In most cases you will likely want to tune the hyperparameters used
in the construction of `S_w`

, and the number of nearest
neighbors, `k`

, to consider for any given point. There are
many approaches that can be taken to accomplish this tuning, and many
users may choose to implement their preferred approach. However, for
those who want something pre-built I have included a simple tuning
function with the package called
`knn.forecast.randomsearch.tuning`

. This function creates a
randomly generated `Grid`

of potential sets of
hyperparameters
`k`

,`alpha`

,`beta`

,`gamma`

and generates a forecast of length `test.h`

on the last
`test.h`

points in the series. The best set of parameters are
selected based on which row of the `Grid`

led to the forecast
with the lowest MAPE (Mean Absolute Percent Error) over the points in
the forecast, and returned as the `weight.opt`

and
`k.opt`

items of the list object returned by the function.

+===+

WORK INSTRUCTION 1:
Please print the passage on hyperparameter tuning between "led to the forecast" and "by the function.", inclusive.
WORK INSTRUCTION 2:
Answer these questions from the passage on hyperparameter tuning:
(a) What is the name of the tuning function included with the package?
(b) Which error measure decides the best set of parameters?
(c) Under which two item names is the best set returned?
WORK INSTRUCTION 3:
State whether each statement agrees with the passage on hyperparameter tuning, giving yes or no and the deciding words:
(a) Users must use the included tuning function.
(b) The best parameters are those giving the lowest MAPE over the forecast points.
(c) The function returns its results in a list object.

RECORDED INFORMATION:
+===+

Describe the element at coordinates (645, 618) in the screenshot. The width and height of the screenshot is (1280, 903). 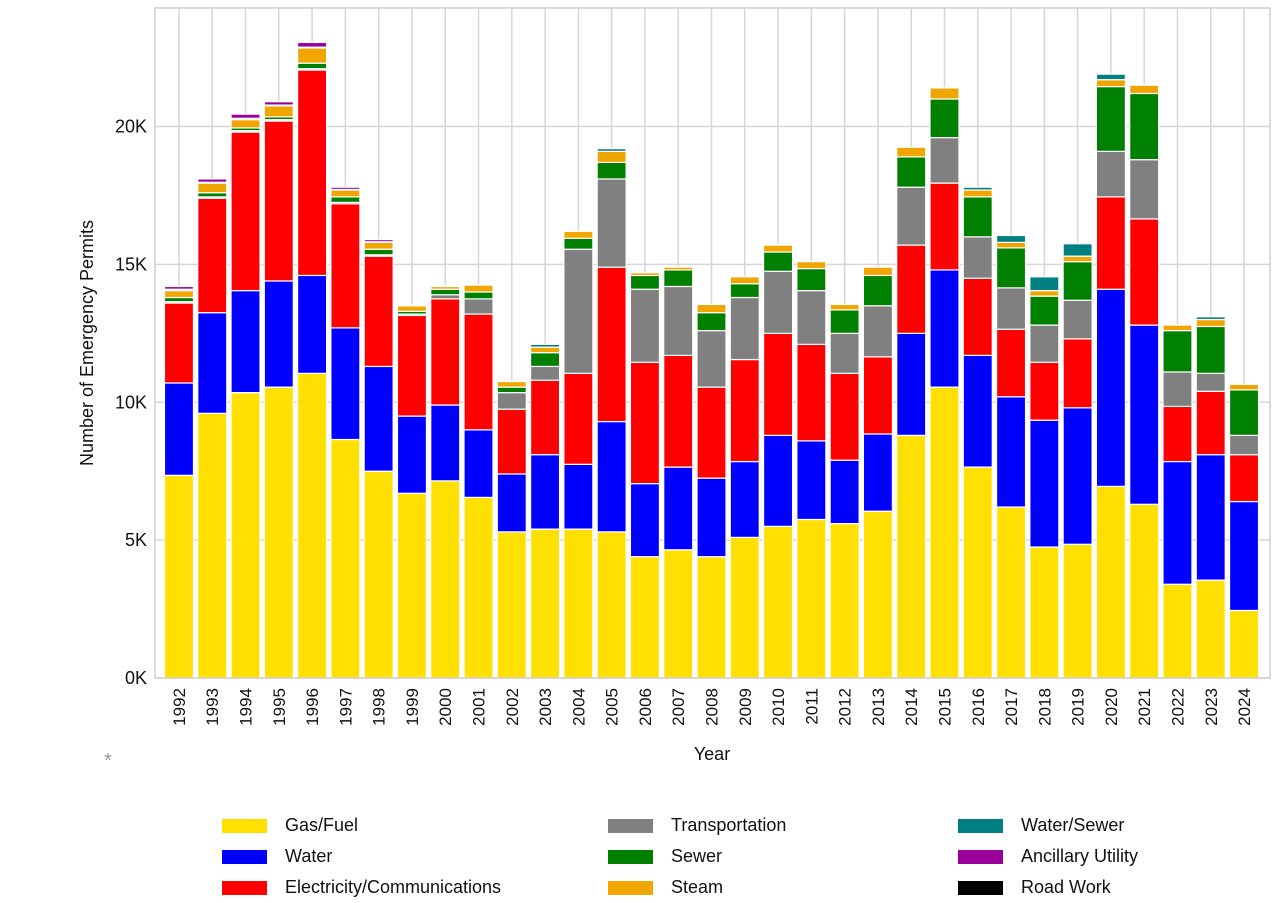
I see `bar-segment-gas-fuel-2006` at that location.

+===+

OUTPUT 1:
led to the forecast
with the lowest MAPE (Mean Absolute Percent Error) over the points in
the forecast, and returned as the `weight.opt`

and
`k.opt`

items of the list object returned by the function.

OUTPUT 2:
(a) knn.forecast.randomsearch.tuning
(b) MAPE (Mean Absolute Percent Error)
(c) weight.opt and k.opt

OUTPUT 3:
(a) No: "many users may choose to implement their preferred approach"
(b) Yes: "with the lowest MAPE (Mean Absolute Percent Error) over the points in the forecast"
(c) Yes: "items of the list object returned by the function"